Specification Schema Changes

• Moves to a one resource per project configuration. This follows the warnings introduced in a previous version of the operator. The operator now requires each cluster to be contained within a new project.

• Authentication settings are now contained within the security section of the MongoDB resource specification rather than the project ConfigMap.

• Replaces the project field with the spec.opsManager.configMapRef.name or spec.cloudManager.configMapRef.name fields.

• User resources now refer to MongoDB resources rather than project ConfigMaps.
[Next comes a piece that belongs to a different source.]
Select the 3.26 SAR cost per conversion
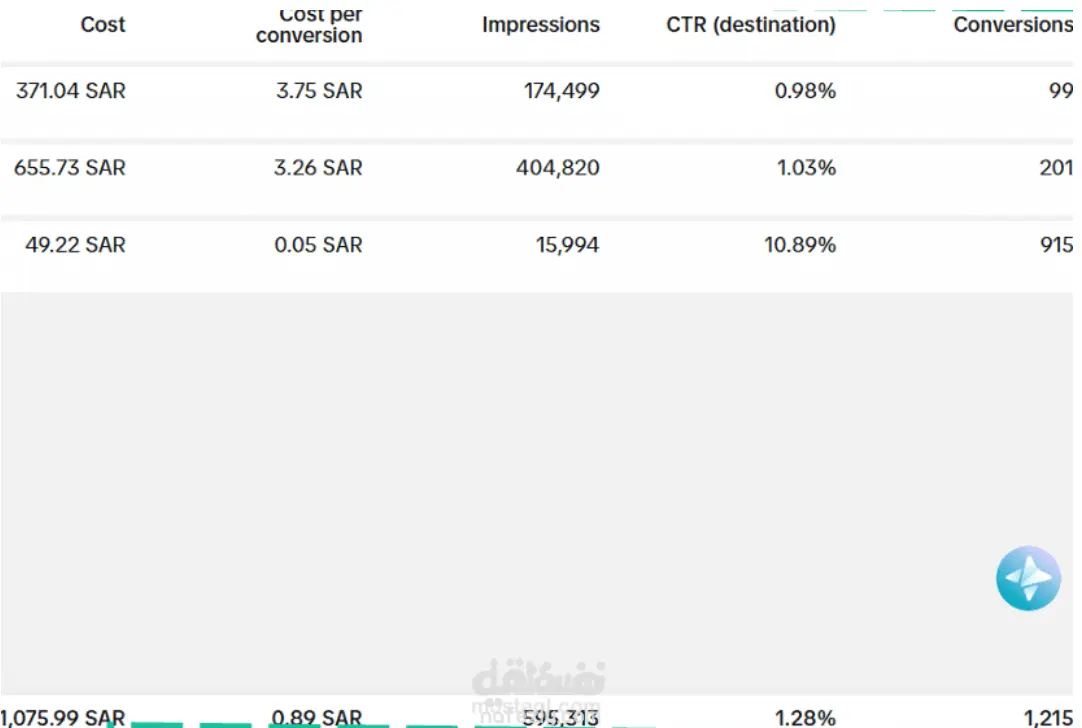Image resolution: width=1082 pixels, height=728 pixels. 318,168
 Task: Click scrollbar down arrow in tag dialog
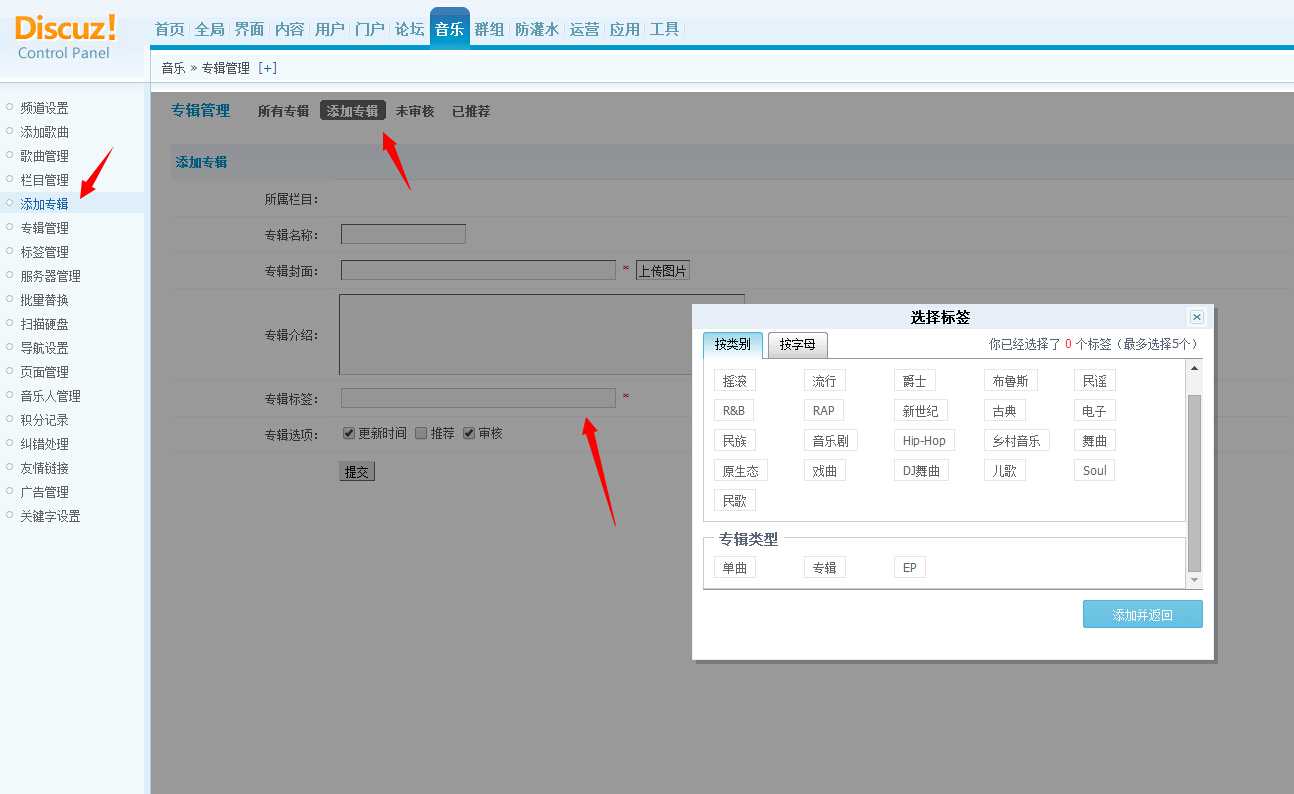[x=1194, y=580]
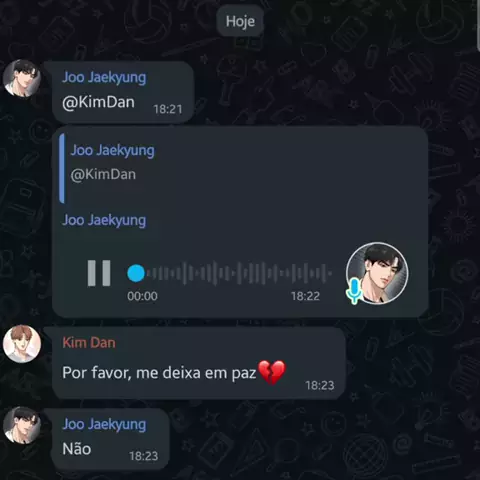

• No longer requires data.projectName in the project ConfigMap. The name of the project defaults to the name of the MongoDB resource in Kubernetes.

Ops Manager Resource Changes (Alpha Release)

This release introduces significant changes to the Ops Manager resource's architecture. The Ops Manager application database is now managed by the Kubernetes Operator, not by Ops Manager.

Bug Fixes

• Stops unnecessary recreation of NodePorts.

• Fixes logging so it's always in JSON format.

• Sets USER in the Kubernetes Operator Docker image.

CVE Description

X.509 certificates generated by the MongoDB Enterprise Kubernetes Operator may allow an attacker with access to the Kubernetes cluster improper access to MongoDB instances. Customers who do not use X.509 authentication, and those who do not use the Kubernetes Operator to generate their X.509 certificates are unaffected.

Common Weakness Enumeration

CWE-295: Improper Certificate Validation CVSS score: 6.4 CVSS:3.1/AV:A/AC:H/PR:L/UI:N/S:U/C:H/I:H/A:N

Affected Versions

• 1.0, 1.1

• 1.2.0 - 1.2.4

• 1.3.0 - 1.3.1

• 1.4.0 - 1.4.4

Fixed Versions

• 1.2.5

• 1.4.5 and above

GA Release

• Adds a readinessprobe to the MongoDB Pods to improve the reliability of rolling upgrades.

Alpha Release

This feature is an alpha release. It is not ready for production use.

• Can use the Kubernetes Operator to manage Ops Manager 4.2. To deploy an |onprem| instance, you use a new resource: MongoDBOpsManager.